Our undergraduate and postgraduate degrees allow you to study sport, physical activity, health and rehabilitation from a range of perspectives that address current issues in the field through our five key teaching and research themes:
Examining the mechanisms, contexts, and impacts of active and inactive lifestyles
It has been estimated that 61% of men and 71% of women fail to meet current recommendations for engagement in physical activity. If current trends continue, 60% of men, 50% of women and 25% of children in the UK could be obese by 2050. It is now widely acknowledged that engaging in appropriate levels of physical activity throughout the lifespan can offer health and wellbeing benefits to most individuals. Our research on Active Lifestyles focuses on formal types of exercise, such as organised sport, and also the accumulation of activity as part of daily living. We study Active Lifestyles in the context of physical and mental wellbeing, stage of life from childhood and adolescence through middle and old age, and physiological, psychological, social, educational and political impacts.
Enhancing our understanding of the lifelong processes and complex determinants of healthy ageing
By the year 2020, almost 1 in 5 of the population of Europe will be aged 65 and over. Yet, although life expectancy is increasing, the period of life in which individuals enjoy good health is not keeping pace. Research within the Healthy Ageing theme seeks to better understand the lifelong process of ageing and the complex determinants of healthy ageing. Our research focuses on issues ranging from: understanding the effects of the ageing process on cardiovascular, immunological, motor and psychological function; developing and evaluating lifestyle interventions; and analysing and promoting active lifestyles in specific groups such as adolescents, groups at high-risk for obesity, diabetes and cardiovascular disease, the elderly, and culturally diverse populations.

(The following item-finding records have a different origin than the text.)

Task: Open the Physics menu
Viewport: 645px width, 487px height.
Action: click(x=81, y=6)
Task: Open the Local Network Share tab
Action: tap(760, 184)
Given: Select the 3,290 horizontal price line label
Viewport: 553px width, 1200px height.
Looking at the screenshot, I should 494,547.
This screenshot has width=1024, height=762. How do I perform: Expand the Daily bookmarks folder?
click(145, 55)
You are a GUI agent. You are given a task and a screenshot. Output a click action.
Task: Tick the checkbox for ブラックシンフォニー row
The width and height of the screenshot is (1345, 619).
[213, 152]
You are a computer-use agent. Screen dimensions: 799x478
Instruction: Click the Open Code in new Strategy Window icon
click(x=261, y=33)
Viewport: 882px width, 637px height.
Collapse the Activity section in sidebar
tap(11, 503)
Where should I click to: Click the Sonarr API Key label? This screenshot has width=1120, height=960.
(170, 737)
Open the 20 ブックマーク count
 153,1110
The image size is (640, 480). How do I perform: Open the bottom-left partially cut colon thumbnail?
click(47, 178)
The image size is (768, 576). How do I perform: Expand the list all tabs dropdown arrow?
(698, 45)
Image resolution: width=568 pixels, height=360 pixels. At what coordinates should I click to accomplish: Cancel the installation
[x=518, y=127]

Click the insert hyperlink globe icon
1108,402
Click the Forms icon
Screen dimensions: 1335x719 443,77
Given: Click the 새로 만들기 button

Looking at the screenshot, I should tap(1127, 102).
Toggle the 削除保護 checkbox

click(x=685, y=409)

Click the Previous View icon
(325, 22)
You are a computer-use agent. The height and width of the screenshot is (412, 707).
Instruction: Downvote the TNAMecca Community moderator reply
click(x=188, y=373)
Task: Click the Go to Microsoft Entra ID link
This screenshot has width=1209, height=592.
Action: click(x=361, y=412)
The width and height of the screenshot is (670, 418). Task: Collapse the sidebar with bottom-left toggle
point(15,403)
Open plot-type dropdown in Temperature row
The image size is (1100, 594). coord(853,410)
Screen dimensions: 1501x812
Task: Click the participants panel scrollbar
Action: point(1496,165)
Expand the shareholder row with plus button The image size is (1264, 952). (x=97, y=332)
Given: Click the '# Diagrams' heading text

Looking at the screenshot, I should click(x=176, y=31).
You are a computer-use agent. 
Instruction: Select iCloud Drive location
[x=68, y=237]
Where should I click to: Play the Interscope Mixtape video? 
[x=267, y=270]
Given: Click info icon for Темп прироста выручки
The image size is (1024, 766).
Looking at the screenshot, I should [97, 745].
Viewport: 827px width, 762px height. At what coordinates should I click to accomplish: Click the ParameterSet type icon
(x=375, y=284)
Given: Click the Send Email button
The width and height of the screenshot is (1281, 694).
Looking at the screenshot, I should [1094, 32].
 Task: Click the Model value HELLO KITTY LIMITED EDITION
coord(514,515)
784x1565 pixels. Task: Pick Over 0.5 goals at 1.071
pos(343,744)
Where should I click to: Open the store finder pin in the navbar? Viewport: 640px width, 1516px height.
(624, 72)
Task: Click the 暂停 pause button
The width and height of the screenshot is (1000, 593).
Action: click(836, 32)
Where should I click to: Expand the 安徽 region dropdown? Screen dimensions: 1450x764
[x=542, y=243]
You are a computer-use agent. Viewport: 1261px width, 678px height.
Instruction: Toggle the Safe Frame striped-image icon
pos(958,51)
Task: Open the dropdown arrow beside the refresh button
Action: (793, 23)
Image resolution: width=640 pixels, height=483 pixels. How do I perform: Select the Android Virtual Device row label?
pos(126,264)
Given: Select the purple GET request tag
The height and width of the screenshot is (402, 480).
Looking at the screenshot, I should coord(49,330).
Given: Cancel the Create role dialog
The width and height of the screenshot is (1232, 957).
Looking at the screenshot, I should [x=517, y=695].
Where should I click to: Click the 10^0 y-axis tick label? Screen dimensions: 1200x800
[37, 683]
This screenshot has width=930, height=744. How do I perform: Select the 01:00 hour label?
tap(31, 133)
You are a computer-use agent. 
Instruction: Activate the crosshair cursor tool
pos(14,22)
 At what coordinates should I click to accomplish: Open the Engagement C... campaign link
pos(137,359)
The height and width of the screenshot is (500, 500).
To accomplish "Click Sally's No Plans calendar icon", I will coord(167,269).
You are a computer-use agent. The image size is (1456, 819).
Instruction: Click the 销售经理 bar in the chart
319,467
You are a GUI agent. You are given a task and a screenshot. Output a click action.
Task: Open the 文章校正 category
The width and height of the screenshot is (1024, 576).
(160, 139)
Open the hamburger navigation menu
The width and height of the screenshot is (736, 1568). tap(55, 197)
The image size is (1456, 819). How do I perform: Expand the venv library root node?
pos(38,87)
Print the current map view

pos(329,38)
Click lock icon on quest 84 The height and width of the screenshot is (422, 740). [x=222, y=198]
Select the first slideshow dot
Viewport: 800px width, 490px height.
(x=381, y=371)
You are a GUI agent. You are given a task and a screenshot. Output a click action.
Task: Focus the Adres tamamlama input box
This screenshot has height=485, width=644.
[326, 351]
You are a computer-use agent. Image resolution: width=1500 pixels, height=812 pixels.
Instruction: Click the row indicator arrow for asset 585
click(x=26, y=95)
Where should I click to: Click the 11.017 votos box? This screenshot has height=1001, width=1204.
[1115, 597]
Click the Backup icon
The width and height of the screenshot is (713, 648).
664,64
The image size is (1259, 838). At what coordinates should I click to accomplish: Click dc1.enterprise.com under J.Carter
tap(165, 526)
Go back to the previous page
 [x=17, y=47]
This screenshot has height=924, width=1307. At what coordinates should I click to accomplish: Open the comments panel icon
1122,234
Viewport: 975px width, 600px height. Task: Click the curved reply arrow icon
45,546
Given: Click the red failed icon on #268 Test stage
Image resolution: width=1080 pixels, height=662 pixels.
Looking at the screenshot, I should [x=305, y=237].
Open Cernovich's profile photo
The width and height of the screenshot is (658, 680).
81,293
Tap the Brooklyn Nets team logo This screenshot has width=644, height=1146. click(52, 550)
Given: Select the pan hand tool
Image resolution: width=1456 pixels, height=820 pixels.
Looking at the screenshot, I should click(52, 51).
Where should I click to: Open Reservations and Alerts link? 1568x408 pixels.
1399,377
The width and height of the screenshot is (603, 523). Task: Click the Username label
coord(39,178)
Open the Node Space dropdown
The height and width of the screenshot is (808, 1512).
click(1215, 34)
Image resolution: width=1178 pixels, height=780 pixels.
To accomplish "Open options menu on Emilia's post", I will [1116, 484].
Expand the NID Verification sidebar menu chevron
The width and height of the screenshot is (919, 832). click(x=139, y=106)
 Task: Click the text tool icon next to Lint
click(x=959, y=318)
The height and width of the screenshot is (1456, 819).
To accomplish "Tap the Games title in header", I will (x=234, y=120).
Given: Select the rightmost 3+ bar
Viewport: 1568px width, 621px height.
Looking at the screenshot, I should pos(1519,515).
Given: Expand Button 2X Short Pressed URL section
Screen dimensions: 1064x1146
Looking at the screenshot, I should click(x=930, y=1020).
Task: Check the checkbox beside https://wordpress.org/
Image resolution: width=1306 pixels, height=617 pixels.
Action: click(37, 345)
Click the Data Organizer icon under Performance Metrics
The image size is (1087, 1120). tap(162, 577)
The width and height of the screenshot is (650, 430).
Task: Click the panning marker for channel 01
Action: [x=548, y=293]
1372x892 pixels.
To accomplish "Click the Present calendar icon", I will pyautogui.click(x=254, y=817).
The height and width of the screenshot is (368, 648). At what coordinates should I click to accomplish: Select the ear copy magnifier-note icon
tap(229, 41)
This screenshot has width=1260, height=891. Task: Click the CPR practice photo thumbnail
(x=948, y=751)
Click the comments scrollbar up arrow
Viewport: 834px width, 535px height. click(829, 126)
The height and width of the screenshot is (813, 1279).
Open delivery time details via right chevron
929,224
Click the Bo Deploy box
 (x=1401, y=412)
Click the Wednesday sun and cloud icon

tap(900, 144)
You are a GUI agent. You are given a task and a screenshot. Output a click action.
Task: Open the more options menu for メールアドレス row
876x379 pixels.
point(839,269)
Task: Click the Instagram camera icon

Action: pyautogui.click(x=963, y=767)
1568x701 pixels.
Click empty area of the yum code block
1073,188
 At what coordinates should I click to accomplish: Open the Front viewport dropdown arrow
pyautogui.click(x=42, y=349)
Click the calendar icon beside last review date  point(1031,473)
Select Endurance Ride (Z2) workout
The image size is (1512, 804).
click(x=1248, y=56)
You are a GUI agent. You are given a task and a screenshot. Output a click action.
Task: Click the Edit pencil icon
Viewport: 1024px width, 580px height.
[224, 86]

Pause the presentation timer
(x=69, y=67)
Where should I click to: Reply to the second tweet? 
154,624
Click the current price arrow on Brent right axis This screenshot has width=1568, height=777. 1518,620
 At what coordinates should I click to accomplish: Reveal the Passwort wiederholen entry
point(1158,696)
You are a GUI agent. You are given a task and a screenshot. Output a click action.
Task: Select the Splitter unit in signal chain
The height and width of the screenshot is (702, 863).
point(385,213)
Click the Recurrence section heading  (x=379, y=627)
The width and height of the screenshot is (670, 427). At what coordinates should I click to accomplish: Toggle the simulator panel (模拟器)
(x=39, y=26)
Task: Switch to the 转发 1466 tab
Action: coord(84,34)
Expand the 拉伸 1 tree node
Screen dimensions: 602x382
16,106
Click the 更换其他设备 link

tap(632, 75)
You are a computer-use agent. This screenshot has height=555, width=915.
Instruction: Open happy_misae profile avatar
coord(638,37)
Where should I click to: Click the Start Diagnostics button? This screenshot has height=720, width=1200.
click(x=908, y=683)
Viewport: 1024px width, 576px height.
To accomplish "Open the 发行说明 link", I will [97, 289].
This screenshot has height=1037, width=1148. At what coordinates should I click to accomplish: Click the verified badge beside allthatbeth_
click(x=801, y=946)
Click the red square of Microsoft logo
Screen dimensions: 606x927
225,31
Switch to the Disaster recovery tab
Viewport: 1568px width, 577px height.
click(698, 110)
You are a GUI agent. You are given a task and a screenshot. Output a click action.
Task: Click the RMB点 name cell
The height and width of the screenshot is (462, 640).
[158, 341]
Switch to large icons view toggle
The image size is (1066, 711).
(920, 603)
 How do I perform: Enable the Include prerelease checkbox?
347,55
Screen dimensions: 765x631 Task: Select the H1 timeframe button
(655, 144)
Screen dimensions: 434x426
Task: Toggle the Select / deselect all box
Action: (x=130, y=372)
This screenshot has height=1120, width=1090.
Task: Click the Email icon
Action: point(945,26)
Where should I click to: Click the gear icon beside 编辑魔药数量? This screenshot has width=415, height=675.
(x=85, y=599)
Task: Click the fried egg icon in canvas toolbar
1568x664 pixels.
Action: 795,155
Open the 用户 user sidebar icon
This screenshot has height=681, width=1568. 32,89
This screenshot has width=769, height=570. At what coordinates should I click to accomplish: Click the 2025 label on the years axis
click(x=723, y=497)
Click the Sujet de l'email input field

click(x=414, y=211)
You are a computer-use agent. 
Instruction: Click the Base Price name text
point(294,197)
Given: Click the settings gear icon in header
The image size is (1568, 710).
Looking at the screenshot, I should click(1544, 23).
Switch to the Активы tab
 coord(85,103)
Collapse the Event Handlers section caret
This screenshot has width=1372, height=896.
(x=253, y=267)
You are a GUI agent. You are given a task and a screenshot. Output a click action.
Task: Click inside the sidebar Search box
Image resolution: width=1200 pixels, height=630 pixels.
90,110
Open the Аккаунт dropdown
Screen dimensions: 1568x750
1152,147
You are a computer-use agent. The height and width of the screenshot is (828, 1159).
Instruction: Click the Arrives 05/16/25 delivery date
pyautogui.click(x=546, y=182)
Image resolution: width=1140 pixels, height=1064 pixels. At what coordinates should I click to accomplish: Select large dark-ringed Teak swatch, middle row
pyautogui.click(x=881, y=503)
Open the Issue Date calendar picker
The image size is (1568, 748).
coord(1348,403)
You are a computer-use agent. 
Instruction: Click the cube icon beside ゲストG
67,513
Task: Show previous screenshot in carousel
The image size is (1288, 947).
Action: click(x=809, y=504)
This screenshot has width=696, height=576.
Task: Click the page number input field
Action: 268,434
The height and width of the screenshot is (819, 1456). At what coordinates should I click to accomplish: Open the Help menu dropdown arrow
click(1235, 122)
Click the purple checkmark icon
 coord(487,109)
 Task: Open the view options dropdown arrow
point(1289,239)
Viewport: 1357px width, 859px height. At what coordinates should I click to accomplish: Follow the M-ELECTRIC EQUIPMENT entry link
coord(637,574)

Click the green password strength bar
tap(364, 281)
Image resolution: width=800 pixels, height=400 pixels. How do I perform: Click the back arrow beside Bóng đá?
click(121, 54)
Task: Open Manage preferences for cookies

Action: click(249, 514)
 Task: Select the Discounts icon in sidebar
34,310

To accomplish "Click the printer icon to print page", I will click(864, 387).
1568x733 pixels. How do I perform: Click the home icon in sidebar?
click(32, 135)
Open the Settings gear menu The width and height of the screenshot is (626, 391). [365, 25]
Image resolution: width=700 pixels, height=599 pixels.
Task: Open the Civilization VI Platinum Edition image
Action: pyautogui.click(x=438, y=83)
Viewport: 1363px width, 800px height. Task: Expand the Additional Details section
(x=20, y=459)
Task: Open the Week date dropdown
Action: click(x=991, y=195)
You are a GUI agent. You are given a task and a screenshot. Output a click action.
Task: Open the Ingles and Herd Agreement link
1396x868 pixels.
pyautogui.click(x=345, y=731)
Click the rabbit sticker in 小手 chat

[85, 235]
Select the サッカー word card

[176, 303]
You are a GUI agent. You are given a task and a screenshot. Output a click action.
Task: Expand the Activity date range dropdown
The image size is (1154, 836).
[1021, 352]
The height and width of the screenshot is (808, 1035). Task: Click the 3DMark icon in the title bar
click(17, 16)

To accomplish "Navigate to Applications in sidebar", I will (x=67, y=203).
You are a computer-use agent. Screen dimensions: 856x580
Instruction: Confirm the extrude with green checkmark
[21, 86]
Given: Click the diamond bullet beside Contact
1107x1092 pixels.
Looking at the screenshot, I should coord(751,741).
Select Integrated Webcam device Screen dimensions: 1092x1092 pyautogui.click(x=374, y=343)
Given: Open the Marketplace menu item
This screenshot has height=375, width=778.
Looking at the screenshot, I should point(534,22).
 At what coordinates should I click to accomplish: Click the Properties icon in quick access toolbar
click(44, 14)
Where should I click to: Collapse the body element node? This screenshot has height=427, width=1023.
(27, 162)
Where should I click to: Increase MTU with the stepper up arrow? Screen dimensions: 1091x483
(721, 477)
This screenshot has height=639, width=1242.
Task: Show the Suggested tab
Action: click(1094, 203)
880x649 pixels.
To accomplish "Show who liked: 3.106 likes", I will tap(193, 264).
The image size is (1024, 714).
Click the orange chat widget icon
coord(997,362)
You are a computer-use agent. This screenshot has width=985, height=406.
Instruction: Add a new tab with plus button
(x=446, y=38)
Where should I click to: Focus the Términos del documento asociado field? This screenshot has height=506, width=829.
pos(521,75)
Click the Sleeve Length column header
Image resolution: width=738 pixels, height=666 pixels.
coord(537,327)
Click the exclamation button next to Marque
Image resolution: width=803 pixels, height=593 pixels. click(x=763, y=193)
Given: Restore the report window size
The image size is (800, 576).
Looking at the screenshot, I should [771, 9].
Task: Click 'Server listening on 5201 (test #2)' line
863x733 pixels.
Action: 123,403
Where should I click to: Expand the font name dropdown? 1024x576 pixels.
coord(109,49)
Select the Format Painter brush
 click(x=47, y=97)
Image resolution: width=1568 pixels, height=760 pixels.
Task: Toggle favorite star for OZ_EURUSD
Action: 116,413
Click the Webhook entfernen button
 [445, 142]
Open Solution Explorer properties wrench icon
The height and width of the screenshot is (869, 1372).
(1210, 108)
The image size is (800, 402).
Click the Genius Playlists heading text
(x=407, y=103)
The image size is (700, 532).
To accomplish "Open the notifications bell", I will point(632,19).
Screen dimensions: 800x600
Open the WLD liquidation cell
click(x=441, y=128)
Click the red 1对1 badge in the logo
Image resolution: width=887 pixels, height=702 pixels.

Elucidating the issues that influence effective learning in educational, community, and clinical settings
Learning is a process, and research on effective learning focuses on the myriad ways in which high quality learning opportunities can lead to behavioural and personal change. Effective learning is multifaceted, and research within this theme considers issues such as learner and teacher characteristics, teaching/coaching strategies and techniques, psychological, affective, and behavioural outcomes, and the proximal and distal environments associated with developing desirable outcomes for a range of different learners. The learning contexts studied include: coaching in amateur and professional sport, physical education in schools, exercise classes in the community, lifestyle physical activity settings, and illness/injury rehabilitation sites.
Identifying, developing, and refining approaches and interventions to optimise performance across the range of capabilities
The maximal performance research theme is concerned with understanding how individuals, at all ages, stages and levels of ability, can achieve their potential in sport, exercise and other forms of movement. The School uses its multi-disciplinary strengths to undertake research that can benefit those ranging from Olympians in their quest for medals, to children making their first attempts to become proficient in a sport or physical activity, and to elderly residents of care homes who have wish to gain renewed movement independence. The aim is to identify, develop and refine interventions – be they physiological, psychological, neurological or biomechanical in nature – to help individuals to be the best that they can be in sport, exercise and movement.
Investigating mechanisms and conditions affecting the control of human movement that inform new and effective methods for diagnosis and rehabilitation
Normal control of movement can go awry in neurological conditions such as Parkinson’s disease, and also as a consequence of acquired brain injury, such as stroke or traumatic brain injury. To understand the aetiology of such conditions such that we can develop effective treatments, it is first necessary to understand the healthy brain. Within the Movement Rehabilitation theme, we undertake a wide range of research into the control of human movement both in health and disease states. This ranges from understanding the basic mechanisms of human balance, locomotion and grasping through to developing new methods of diagnosis and rehabilitation for patients with stroke, traumatic brain injury and other neurological conditions. With established expertise in sensorimotor neuroscience combined with numerous clinical links with local hospitals, we are well placed to undertake research that can have benefit to both healthy individuals and patients.